Convert the lines of the entries, from the line with "The width and" to the line with "Looking at the", into a JSON list of strings, one string per line, with blank lines omitted and the pictures left out.

> SUPPLIED DATA
********
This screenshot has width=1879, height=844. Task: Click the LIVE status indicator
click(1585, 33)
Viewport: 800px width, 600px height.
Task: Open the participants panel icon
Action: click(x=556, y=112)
********
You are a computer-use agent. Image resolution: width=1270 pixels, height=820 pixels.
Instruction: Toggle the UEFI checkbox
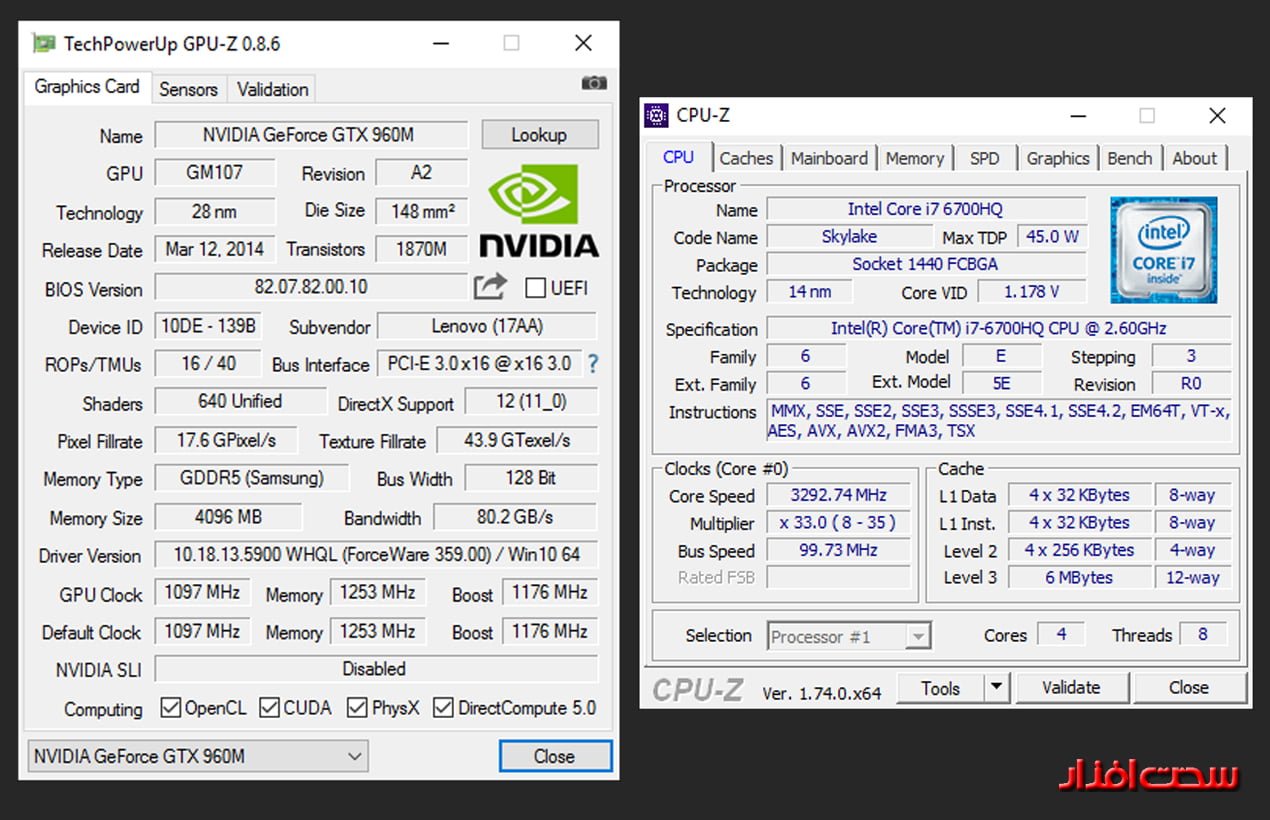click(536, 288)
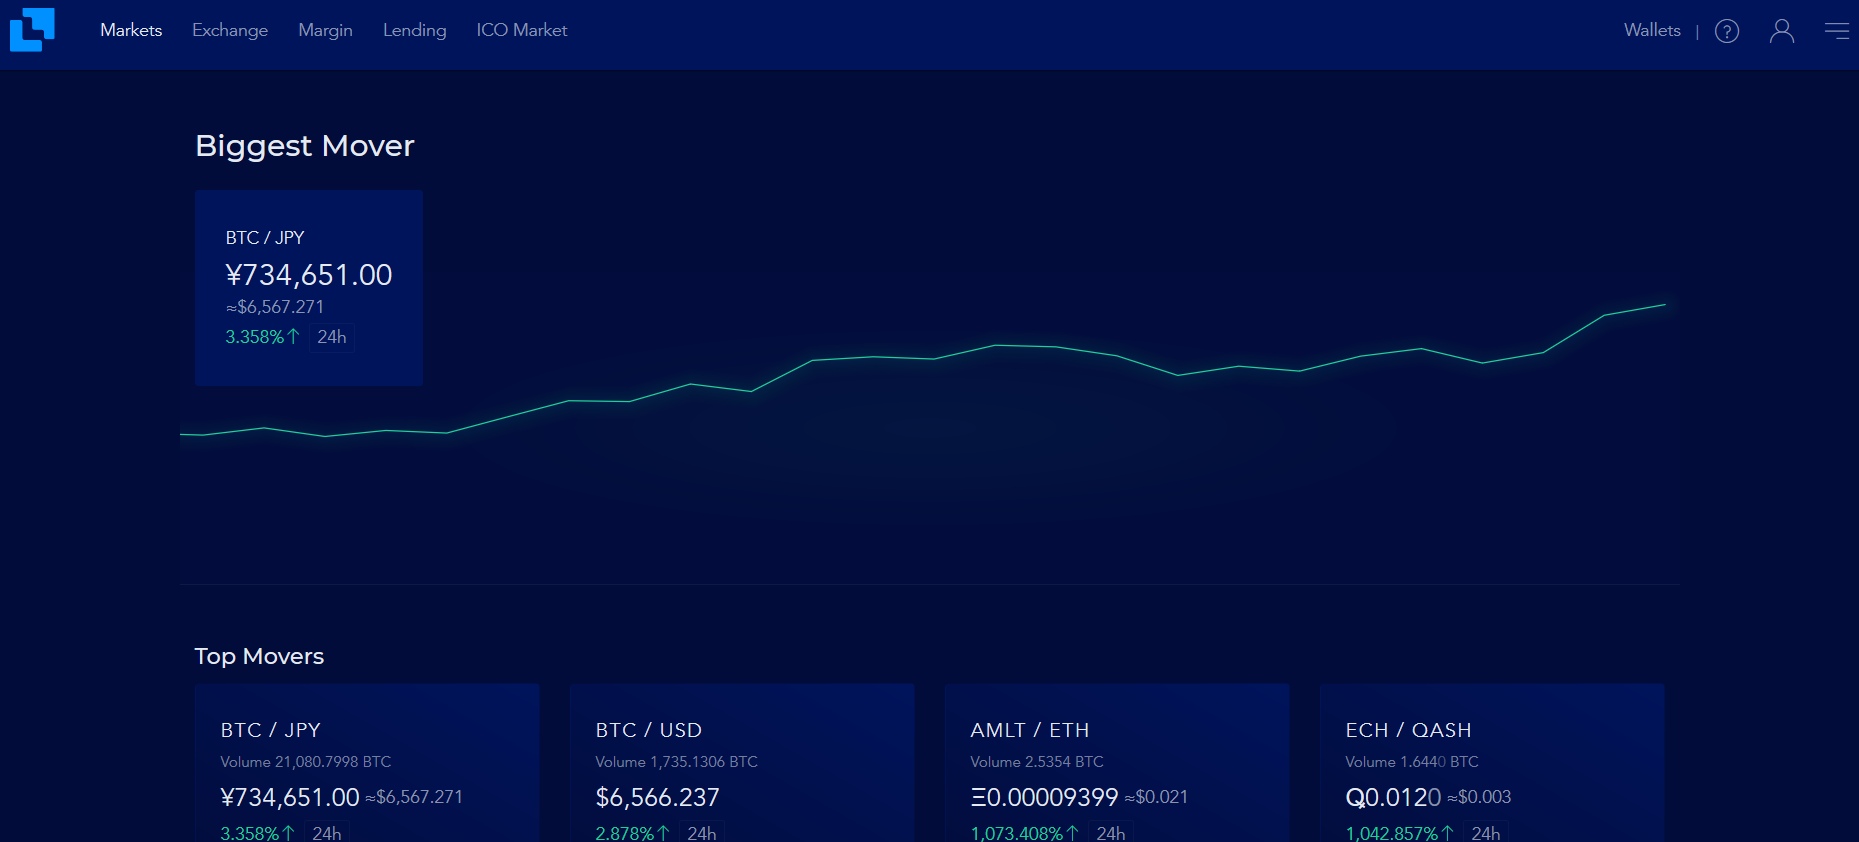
********
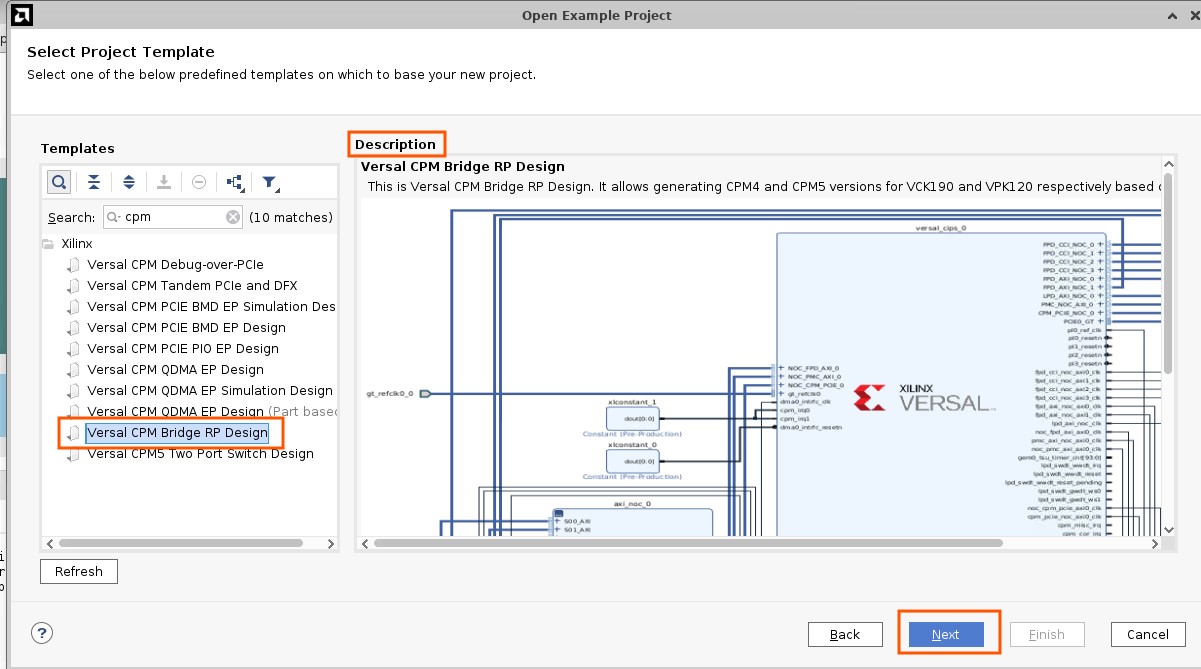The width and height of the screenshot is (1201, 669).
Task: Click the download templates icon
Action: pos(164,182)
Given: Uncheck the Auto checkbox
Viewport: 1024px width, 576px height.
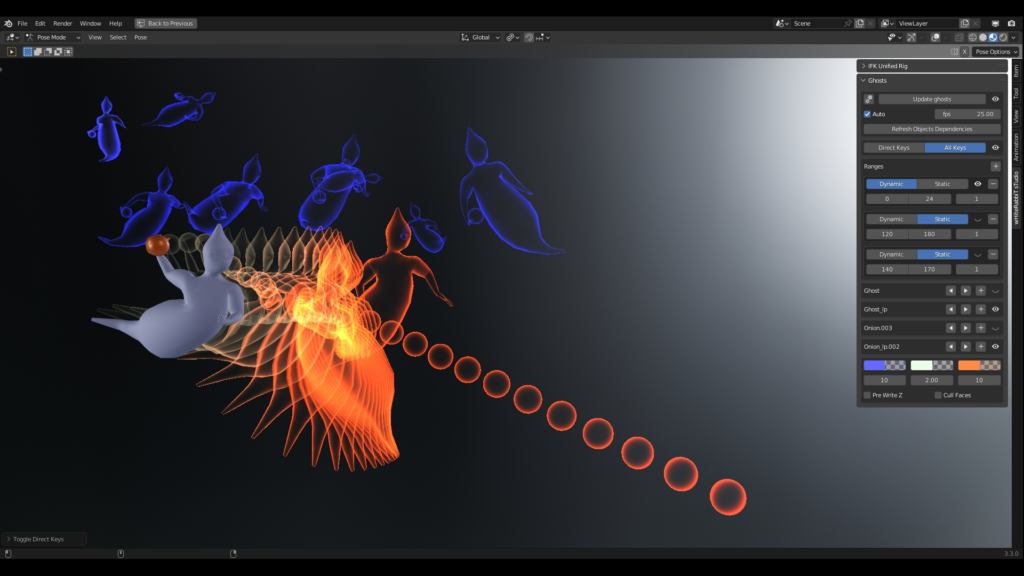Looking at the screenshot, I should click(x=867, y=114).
********
> REPLY TO THE TASK
[
  "The width and height of the screenshot is (1201, 669).",
  "Task: Click the download templates icon",
  "Action: pos(164,182)",
  "Given: Uncheck the Auto checkbox",
  "Viewport: 1024px width, 576px height.",
  "Looking at the screenshot, I should click(x=867, y=114)."
]